Exercise details => Would you return all of this data exactly, leaving nothing out?

Data =>
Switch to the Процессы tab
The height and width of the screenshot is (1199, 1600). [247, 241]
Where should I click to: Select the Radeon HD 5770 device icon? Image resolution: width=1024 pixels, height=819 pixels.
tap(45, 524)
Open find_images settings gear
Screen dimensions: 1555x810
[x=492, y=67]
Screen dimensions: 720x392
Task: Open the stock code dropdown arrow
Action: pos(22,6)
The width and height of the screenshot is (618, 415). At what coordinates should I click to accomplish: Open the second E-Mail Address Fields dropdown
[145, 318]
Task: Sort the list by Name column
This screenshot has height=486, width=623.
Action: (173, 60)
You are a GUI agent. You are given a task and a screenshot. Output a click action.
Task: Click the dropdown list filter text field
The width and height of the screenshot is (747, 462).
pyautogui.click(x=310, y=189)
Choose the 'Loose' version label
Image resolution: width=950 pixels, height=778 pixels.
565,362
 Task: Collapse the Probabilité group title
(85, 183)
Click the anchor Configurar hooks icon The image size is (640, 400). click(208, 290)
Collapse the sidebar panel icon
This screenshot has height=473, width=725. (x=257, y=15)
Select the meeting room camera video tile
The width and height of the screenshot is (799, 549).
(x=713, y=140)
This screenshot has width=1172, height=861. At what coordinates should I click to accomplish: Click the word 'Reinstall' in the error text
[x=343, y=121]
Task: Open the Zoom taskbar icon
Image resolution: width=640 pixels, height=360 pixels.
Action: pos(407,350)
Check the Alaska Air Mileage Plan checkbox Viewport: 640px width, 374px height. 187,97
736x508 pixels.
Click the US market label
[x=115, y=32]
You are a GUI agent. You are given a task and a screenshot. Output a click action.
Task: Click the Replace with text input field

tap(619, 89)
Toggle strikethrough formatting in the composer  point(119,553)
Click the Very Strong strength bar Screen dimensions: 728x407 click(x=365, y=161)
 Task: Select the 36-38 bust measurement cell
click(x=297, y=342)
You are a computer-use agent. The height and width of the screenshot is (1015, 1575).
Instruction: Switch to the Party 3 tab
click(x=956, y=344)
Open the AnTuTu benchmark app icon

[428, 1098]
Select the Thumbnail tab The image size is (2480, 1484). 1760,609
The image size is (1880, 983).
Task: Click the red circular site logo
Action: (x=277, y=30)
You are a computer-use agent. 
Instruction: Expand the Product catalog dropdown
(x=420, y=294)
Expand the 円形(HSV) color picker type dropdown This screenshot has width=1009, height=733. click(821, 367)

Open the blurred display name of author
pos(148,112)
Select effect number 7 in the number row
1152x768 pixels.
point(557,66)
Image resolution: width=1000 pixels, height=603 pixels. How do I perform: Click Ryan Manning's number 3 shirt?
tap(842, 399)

Answer to this task =>
Switch to the Процессы tab
The height and width of the screenshot is (1199, 1600). [247, 241]
Where should I click to: Select the Radeon HD 5770 device icon? Image resolution: width=1024 pixels, height=819 pixels.
tap(45, 524)
Open find_images settings gear
Screen dimensions: 1555x810
[x=492, y=67]
Screen dimensions: 720x392
Task: Open the stock code dropdown arrow
Action: pos(22,6)
The width and height of the screenshot is (618, 415). At what coordinates should I click to accomplish: Open the second E-Mail Address Fields dropdown
[145, 318]
Task: Sort the list by Name column
This screenshot has height=486, width=623.
Action: (173, 60)
You are a GUI agent. You are given a task and a screenshot. Output a click action.
Task: Click the dropdown list filter text field
The width and height of the screenshot is (747, 462).
pyautogui.click(x=310, y=189)
Choose the 'Loose' version label
Image resolution: width=950 pixels, height=778 pixels.
565,362
 Task: Collapse the Probabilité group title
(85, 183)
Click the anchor Configurar hooks icon The image size is (640, 400). click(208, 290)
Collapse the sidebar panel icon
This screenshot has height=473, width=725. (x=257, y=15)
Select the meeting room camera video tile
The width and height of the screenshot is (799, 549).
(x=713, y=140)
This screenshot has width=1172, height=861. At what coordinates should I click to accomplish: Click the word 'Reinstall' in the error text
[x=343, y=121]
Task: Open the Zoom taskbar icon
Image resolution: width=640 pixels, height=360 pixels.
Action: pos(407,350)
Check the Alaska Air Mileage Plan checkbox Viewport: 640px width, 374px height. 187,97
736x508 pixels.
Click the US market label
[x=115, y=32]
You are a GUI agent. You are given a task and a screenshot. Output a click action.
Task: Click the Replace with text input field

tap(619, 89)
Toggle strikethrough formatting in the composer  point(119,553)
Click the Very Strong strength bar Screen dimensions: 728x407 click(x=365, y=161)
 Task: Select the 36-38 bust measurement cell
click(x=297, y=342)
You are a computer-use agent. The height and width of the screenshot is (1015, 1575).
Instruction: Switch to the Party 3 tab
click(x=956, y=344)
Open the AnTuTu benchmark app icon

[428, 1098]
Select the Thumbnail tab The image size is (2480, 1484). 1760,609
The image size is (1880, 983).
Task: Click the red circular site logo
Action: (x=277, y=30)
You are a computer-use agent. 
Instruction: Expand the Product catalog dropdown
(x=420, y=294)
Expand the 円形(HSV) color picker type dropdown This screenshot has width=1009, height=733. click(821, 367)

Open the blurred display name of author
pos(148,112)
Select effect number 7 in the number row
1152x768 pixels.
point(557,66)
Image resolution: width=1000 pixels, height=603 pixels. How do I perform: Click Ryan Manning's number 3 shirt?
tap(842, 399)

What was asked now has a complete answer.